### The request
Select each line of the data below that contains the string "will", and copy those lines in full.

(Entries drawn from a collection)
▬▬▬▬▬▬▬▬▬▬
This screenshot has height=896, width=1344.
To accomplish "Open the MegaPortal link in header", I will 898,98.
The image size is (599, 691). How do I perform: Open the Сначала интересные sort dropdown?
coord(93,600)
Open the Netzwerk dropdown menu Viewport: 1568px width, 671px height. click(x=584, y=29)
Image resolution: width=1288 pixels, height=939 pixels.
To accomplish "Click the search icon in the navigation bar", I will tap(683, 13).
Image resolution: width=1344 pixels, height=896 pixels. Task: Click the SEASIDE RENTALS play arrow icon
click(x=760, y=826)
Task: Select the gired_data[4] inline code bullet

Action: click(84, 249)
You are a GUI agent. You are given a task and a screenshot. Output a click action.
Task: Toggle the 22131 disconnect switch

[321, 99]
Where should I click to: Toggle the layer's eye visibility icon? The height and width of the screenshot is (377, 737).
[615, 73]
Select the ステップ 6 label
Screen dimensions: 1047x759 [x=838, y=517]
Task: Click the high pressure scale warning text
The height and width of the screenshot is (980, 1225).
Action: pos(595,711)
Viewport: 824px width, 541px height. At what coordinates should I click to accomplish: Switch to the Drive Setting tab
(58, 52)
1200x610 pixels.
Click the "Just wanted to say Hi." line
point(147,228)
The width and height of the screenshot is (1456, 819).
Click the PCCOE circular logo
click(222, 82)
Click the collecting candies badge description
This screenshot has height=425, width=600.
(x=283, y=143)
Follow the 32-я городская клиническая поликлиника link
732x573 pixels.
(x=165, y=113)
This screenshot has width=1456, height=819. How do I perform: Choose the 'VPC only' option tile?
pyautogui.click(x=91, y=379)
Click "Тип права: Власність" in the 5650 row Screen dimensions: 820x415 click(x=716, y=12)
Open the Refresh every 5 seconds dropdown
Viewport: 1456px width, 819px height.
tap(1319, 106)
▬▬▬▬▬▬▬▬▬▬
### Problem solution
To accomplish "Open the MegaPortal link in header", I will 898,98.
To accomplish "Click the search icon in the navigation bar", I will tap(683, 13).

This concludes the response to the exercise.